This is mostly a post of assembled bits of thought that have popped up or arrived in my inbox over the weekend:
First, this: in this post, I note that Hain Celestial seems to be everywhere, and that the customer service folks who respond to me about food allergies and ingredients (Hain has lousy allergy labelling practices) all seem somehow similar... Well, they are. See here for helpful diagrams. Big Organic (to quote Michael Pollan), indeed.
Knowing who makes your food is important, as Pollan points out in his book, The Omnivore's Dilemma. Knowing how is also important, he says. But when can you trust them? When they're on the phone? My experience with the various Hain-owned companies has been less than enthusiastic. What about labels? These days, it seems as if everybody is putting 'may contain X' warning labels on, or obviously not putting them on, leading you to wonder...are they trustworthy? When do you trust - the people who admit to manufacturing peanuts somewhere, somehow - or companies like Tofutti, who clearly do process nuts and peanut products, but keep mum about it? The Washington Post has a suggestion: "tested 179 products that bore a variety of accidental-peanut warnings, and found 7 percent did contain peanuts _ some of them traces, but some enough to seriously sicken." Sigh. Back to square one: don't buy from those who are responsible enough to label, don't buy from those who are irresponsible enough to not label. Dang.
P.S. It's a good book. Read it.
Also, ever wonder about lead in your soil? Funky somethings in your water? The Wall Street Journal offered these sites: from the government, there's this, searchable by zip code. My zip code looks a little nerve-rattling, actually. I next looked here, and found that my county is, apparently, quite filthy. The scorecard.org people sneer at my county. They pity the poor souls who live here, and drink the water. So why on earth are housing prices so high? Bah, humbug - I shake my fist impotently and stomp my foot.

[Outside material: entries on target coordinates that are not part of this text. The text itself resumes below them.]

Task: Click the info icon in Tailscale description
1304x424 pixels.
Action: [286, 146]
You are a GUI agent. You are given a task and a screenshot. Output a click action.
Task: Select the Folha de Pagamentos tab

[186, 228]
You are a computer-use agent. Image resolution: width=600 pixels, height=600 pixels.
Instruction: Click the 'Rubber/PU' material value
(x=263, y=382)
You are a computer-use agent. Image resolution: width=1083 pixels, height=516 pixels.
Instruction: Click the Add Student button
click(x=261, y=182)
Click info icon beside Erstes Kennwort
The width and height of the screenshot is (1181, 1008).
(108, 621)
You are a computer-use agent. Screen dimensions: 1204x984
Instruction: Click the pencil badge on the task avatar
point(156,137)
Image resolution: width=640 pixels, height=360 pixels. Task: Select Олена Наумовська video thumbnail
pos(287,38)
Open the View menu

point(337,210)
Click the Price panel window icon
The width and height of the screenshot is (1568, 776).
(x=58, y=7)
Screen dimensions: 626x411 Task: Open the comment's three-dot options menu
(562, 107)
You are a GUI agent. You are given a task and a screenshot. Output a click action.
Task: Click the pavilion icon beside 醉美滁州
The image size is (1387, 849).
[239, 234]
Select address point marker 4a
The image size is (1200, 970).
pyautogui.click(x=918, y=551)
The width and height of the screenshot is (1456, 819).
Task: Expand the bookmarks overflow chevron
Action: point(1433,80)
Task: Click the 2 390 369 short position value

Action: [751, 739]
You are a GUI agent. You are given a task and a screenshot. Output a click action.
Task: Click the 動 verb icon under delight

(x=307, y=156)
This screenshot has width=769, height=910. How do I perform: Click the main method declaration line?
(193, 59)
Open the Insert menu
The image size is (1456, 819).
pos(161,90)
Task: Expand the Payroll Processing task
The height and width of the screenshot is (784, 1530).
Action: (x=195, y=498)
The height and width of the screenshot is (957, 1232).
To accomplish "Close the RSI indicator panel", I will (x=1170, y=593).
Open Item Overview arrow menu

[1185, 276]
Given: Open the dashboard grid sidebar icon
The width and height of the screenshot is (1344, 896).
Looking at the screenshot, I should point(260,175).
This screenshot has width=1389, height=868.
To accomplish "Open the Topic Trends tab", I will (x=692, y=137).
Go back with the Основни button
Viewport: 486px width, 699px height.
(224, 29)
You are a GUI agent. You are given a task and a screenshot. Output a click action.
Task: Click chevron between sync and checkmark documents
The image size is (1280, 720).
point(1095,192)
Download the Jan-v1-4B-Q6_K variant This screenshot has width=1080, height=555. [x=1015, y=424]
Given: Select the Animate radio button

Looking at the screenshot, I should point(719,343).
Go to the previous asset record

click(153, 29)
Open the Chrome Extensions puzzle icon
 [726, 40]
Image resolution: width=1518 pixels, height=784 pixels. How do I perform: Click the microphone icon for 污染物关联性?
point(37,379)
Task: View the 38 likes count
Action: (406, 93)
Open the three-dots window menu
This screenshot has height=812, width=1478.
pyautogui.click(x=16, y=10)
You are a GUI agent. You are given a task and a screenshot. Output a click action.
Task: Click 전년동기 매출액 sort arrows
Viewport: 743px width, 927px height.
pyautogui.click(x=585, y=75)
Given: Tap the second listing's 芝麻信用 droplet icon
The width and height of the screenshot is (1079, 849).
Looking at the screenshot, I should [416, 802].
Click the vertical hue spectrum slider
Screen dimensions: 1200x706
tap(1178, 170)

Who trusts Fox News anymore? Not me - but this appeared in a couple of different places, of which Fox is one. Sigh. The things we do in our insistence on perfection, the ways we seek revenge - it all makes me sad. So the lives of the children, the individuals are taking second place to revenge? There's nothing but pain here, people. At the same time, consider this case - take vengeance out of it, and you have a certain pragmatism: how are they going to be able to support this child?
Our society barely appreciates the mothers of the healthy children, while mothers of the more demanding kidlets simply have to run harder to keep up. Okay, so parenting these kids, parenting any kids isn't valued - in cash money, at least - by society. What I do (because you knew I was going to talk about ME, no?) is a luxury. Um, except not. Except yes, and the Man and I are honest about this: my ability to provide a safe home, to go to schools and advocate for our kids, help make classrooms friendly to our boys, prepare a balanced diet while walking our immunological tightrope, go to doctors' visits and oh yeah, do the laundry, is a luxury. Don't kid a Mama, people, this is the life. Putting it that way, I can understand the lawsuit. I can even respect the pain driving it. But I can't get around the damage being done to anyone who might grow up cognitively able to process the bare facts: their parents went to court to punish people for their children's lives.